While I can see that the act described in Grose may give the impression of a lion’s face, something about it does not ring true. Daniel Statt (The Case of the Mohocks: rake violence in Augustan London, Social History, Vol 20 No 2, 1995) examines the extreme physical violence, with fists and feet rather than weapons, used by the Mohocks against women rather than men, and points out that the few men indicted for Mohock violence had recent military combat experience; but he does not mention ‘tipping the lion’ or whether it was carried out against men or women. In Gay’s The Mohocks, while the captured watchmen are being paraded before the justices by the Mohocks pretending to be watchmen, the phrase is ‘tip the lion upon five several of her Majesty’s true-born subjects’, similar to the way Steele uses it. ‘Tip’ here was used in the sense of ‘give’ – ‘tipping the lion’ would mean ‘giving someone [the characteristics of] a lion’. Poking someone’s eyes while squashing the nose would inevitably produce a screwed up face, raised upper lip and a roar of pain.
Despite the moral outrage of the government and city authorities very few of the Mohocks were indicted, tried or found guilty.

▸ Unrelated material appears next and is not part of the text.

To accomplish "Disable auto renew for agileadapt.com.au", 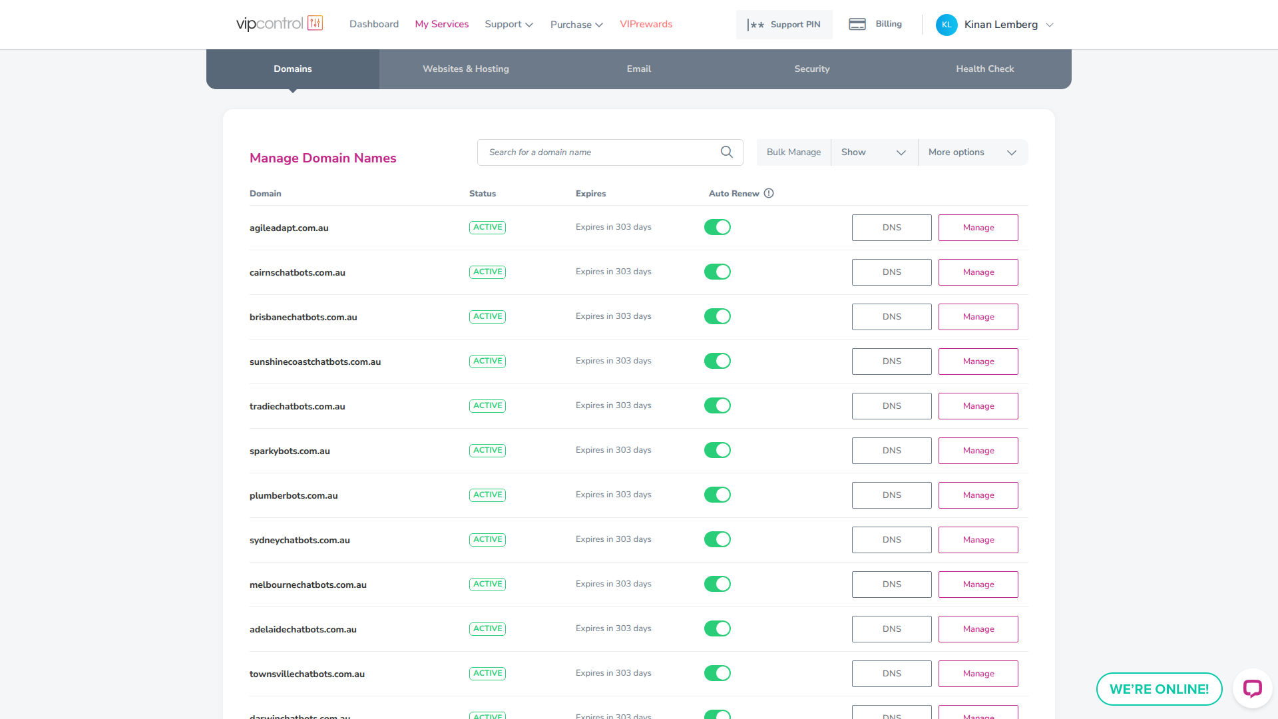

For four of those wealthy gentlemen who were found guilty of assault and riot, the punishments were modest fines, in one case of three shillings and four pence; the fines were, as Statt points out, given ‘at the same session in which [the court] was meting out penalties of a day in the pillory and whipping at the tail of a cart to women and men who had committed petty property offences.’ Statt points to this as evidence of one level of punishment for offences against the person and another for offences against property, as well as a sense of certain classes of society being above the law.